Data Ingestion and Data Lakes with Amazon S3 and AWS Lake Formation

Everything starts with data. And if we have seen one consistent trend in recent decades, it’s the continued explosion of data. Data is growing exponentially and is increasingly diverse. Today business success is often closely related to a company’s ability to quickly extract value from their data. There are now more and more people, teams, and applications that need to access and analyze the data. This is why many companies are moving to a highly scalable, available, secure, and flexible data store, often called a data lake.

A data lake is a centralized and secure repository that enables us to store, govern, discover, and share data at any scale. With a data lake, we can run any kind of analytics efficiently and use multiple AWS services without having to transform or move our data.

Data lakes may contain structured relational data as well as semi-structured and unstructured data. We can even ingest real-time data. Data lakes give data science and machine learning teams access to large and diverse datasets to train and deploy more accurate models.

Amazon Simple Storage Service (Amazon S3) is object storage built to store and retrieve any amount of data from anywhere, in any format. We can organize our data with fine-tuned access controls to meet our business and compliance requirements. We will discuss security in depth in Chapter 12. Amazon S3 is designed for 99.999999999% (11 nines) of durability as well as for strong read-after-write consistency. S3 is a popular choice for data lakes in AWS.

We can leverage the AWS Lake Formation service to create our data lake. The service helps collect and catalog data from both databases and object storage. Lake Formation not only moves our data but also cleans, classifies, and secures access to our sensitive data using machine learning algorithms.

We can leverage AWS Glue to automatically discover and profile new data. AWS Glue is a scalable and serverless data catalog and data preparation service. The service consists of an ETL engine, an Apache Hive–compatible data catalog service, and a data transformation and analysis service. We can build data crawlers to periodically detect and catalog new data. AWS Glue DataBrew is a service with an easy-to-use UI that simplifies data ingestion, analysis, visualization, and transformation.

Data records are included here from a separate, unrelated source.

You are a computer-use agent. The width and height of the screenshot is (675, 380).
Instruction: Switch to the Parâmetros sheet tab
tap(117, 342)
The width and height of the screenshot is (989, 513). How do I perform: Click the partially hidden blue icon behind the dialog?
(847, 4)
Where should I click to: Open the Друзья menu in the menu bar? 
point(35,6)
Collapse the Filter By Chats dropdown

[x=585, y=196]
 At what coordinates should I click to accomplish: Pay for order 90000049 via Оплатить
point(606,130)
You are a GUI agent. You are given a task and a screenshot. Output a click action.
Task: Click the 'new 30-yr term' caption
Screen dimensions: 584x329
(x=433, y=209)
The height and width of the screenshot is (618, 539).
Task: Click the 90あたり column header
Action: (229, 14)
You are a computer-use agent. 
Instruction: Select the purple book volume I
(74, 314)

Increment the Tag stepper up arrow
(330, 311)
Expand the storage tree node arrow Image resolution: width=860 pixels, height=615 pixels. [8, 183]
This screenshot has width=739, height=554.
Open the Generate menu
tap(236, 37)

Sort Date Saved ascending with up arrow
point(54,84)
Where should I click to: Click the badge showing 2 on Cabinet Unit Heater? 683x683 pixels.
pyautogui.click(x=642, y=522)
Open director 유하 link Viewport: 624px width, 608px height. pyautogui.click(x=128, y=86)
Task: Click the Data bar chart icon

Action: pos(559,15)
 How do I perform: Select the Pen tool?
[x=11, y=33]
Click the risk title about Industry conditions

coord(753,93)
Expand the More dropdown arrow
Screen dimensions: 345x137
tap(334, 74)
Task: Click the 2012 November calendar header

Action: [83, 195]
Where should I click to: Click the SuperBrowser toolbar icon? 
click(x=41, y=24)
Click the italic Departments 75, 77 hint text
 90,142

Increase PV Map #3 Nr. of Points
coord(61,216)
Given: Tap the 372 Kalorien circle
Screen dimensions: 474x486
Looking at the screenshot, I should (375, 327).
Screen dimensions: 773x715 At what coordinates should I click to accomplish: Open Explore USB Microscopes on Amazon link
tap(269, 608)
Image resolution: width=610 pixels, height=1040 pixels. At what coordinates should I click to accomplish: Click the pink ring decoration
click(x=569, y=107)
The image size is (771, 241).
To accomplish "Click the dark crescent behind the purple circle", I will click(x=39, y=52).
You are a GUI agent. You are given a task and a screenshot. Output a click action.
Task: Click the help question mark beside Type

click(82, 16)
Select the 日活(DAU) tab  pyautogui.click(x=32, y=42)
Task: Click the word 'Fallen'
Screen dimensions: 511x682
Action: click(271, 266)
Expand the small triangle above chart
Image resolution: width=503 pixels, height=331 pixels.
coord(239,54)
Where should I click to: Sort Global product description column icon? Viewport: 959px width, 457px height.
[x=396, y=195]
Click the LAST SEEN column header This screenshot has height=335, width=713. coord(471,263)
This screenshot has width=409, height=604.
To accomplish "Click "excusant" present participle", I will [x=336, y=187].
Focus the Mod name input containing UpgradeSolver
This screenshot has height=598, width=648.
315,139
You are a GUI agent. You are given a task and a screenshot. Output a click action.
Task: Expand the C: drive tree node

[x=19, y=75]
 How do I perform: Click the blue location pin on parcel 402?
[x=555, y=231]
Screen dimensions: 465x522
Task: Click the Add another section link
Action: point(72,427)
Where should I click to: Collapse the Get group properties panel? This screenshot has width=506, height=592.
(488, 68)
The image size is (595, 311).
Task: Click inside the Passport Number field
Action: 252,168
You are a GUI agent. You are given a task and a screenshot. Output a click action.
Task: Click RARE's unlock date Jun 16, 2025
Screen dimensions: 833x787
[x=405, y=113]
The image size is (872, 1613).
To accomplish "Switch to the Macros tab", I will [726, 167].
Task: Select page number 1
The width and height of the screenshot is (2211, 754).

Data Analysis with Amazon Athena, Amazon Redshift, and Amazon QuickSight

Before we start developing any machine learning model, we need to understand the data. In the data analysis step, we explore our data, collect statistics, check for missing values, calculate quantiles, and identify data correlations.

Sometimes we just want to quickly analyze the available data from our development environment and prototype some first model code. Maybe we just quickly want to try out a new algorithm. We call this “ad hoc” exploration and prototyping, where we query parts of our data to get a first understanding of the data schema and data quality for our specific machine learning problem at hand. We then develop model code and ensure it is functionally correct. This ad hoc exploration and prototyping can be done from development environments such as SageMaker Studio, AWS Glue DataBrew, and SageMaker Data Wrangler.

Amazon SageMaker offers us a hosted managed Jupyter environment and an integrated development environment with SageMaker Studio. We can start analyzing data sets directly in our notebook environment with tools such as pandas, a popular Python open source data analysis and manipulation tool. Note that pandas uses in-memory data structures (DataFrames) to hold and manipulate data. As many development environments have constrained memory resources, we need to be careful how much data we pull into the pandas DataFrames.

For data visualizations in our notebook, we can leverage popular open source libraries such as Matplotlib and Seaborn. Matplotlib lets us create static, animated, and interactive visualizations in Python. Seaborn builds on top of Matplotlib and adds support for additional statistical graphics—as well as an easier-to-use programming model. Both data visualization libraries integrate closely with pandas data structures.

The open source AWS Data Wrangler library extends the power of pandas to AWS. AWS Data Wrangler connects pandas DataFrames with AWS services such as Amazon S3, AWS Glue, Amazon Athena, and Amazon Redshift.

AWS Data Wrangler provides optimized Python functions to perform common ETL tasks to load and unload data between data lakes, data warehouses, and databases. After installing AWS Data Wrangler with pip install awswrangler and importing AWS Data Wrangler, we can read our dataset directly from S3 into a pandas DataFrame as shown here:

import awswrangler as wr

# Retrieve the data directly from Amazon S3
df = wr.s3.read_parquet("s3://<BUCKET>/<DATASET>/"))

AWS Data Wrangler also comes with additional memory optimizations, such as reading data in chunks. This is particularly helpful if we need to query large datasets. With chunking enabled, AWS Data Wrangler reads and returns every dataset file in the path as a separate pandas DataFrame. We can also set the chunk size to return the number of rows in a DataFrame equivalent to the numerical value we defined as chunk size. For a full list of capabilities, check the documentation. We will dive deeper into AWS Data Wrangler in Chapter 5.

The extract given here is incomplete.